The reply should consist of the entire listing, word for word.

→ **Data for this task**:
________________________
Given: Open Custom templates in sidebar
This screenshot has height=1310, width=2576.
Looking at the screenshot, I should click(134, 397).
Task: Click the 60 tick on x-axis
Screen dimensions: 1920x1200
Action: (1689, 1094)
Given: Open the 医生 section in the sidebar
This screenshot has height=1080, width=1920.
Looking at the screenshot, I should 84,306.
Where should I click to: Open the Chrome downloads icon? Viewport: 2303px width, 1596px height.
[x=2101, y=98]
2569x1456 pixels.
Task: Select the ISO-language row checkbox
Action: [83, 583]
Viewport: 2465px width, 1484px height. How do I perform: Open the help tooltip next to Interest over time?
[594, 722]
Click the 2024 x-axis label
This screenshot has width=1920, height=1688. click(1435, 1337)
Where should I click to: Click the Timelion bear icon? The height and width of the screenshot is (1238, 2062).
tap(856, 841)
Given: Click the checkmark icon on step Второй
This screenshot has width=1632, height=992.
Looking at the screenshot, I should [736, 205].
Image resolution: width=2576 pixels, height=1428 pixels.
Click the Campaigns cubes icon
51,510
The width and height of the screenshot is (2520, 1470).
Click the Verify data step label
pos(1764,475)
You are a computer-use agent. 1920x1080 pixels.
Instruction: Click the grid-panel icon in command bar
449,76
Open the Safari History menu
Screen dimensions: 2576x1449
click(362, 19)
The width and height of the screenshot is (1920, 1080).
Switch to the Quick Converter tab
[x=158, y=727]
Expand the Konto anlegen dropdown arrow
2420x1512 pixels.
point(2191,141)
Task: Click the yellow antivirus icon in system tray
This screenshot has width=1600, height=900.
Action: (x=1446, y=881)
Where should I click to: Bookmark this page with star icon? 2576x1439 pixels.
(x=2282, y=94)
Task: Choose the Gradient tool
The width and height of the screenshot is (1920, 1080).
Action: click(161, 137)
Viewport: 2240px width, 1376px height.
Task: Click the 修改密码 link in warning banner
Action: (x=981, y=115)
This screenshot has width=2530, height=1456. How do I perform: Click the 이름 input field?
________________________
→ **Result of the task**:
Given: Open Custom templates in sidebar
This screenshot has height=1310, width=2576.
Looking at the screenshot, I should click(134, 397).
Task: Click the 60 tick on x-axis
Screen dimensions: 1920x1200
Action: (1689, 1094)
Given: Open the 医生 section in the sidebar
This screenshot has height=1080, width=1920.
Looking at the screenshot, I should 84,306.
Where should I click to: Open the Chrome downloads icon? Viewport: 2303px width, 1596px height.
[x=2101, y=98]
2569x1456 pixels.
Task: Select the ISO-language row checkbox
Action: [83, 583]
Viewport: 2465px width, 1484px height. How do I perform: Open the help tooltip next to Interest over time?
[594, 722]
Click the 2024 x-axis label
This screenshot has width=1920, height=1688. click(1435, 1337)
Where should I click to: Click the Timelion bear icon? The height and width of the screenshot is (1238, 2062).
tap(856, 841)
Given: Click the checkmark icon on step Второй
This screenshot has width=1632, height=992.
Looking at the screenshot, I should [736, 205].
Image resolution: width=2576 pixels, height=1428 pixels.
Click the Campaigns cubes icon
51,510
The width and height of the screenshot is (2520, 1470).
Click the Verify data step label
pos(1764,475)
You are a computer-use agent. 1920x1080 pixels.
Instruction: Click the grid-panel icon in command bar
449,76
Open the Safari History menu
Screen dimensions: 2576x1449
click(362, 19)
The width and height of the screenshot is (1920, 1080).
Switch to the Quick Converter tab
[x=158, y=727]
Expand the Konto anlegen dropdown arrow
2420x1512 pixels.
point(2191,141)
Task: Click the yellow antivirus icon in system tray
This screenshot has width=1600, height=900.
Action: (x=1446, y=881)
Where should I click to: Bookmark this page with star icon? 2576x1439 pixels.
(x=2282, y=94)
Task: Choose the Gradient tool
The width and height of the screenshot is (1920, 1080).
Action: click(161, 137)
Viewport: 2240px width, 1376px height.
Task: Click the 修改密码 link in warning banner
Action: (x=981, y=115)
This screenshot has width=2530, height=1456. How do I perform: Click the 이름 input field?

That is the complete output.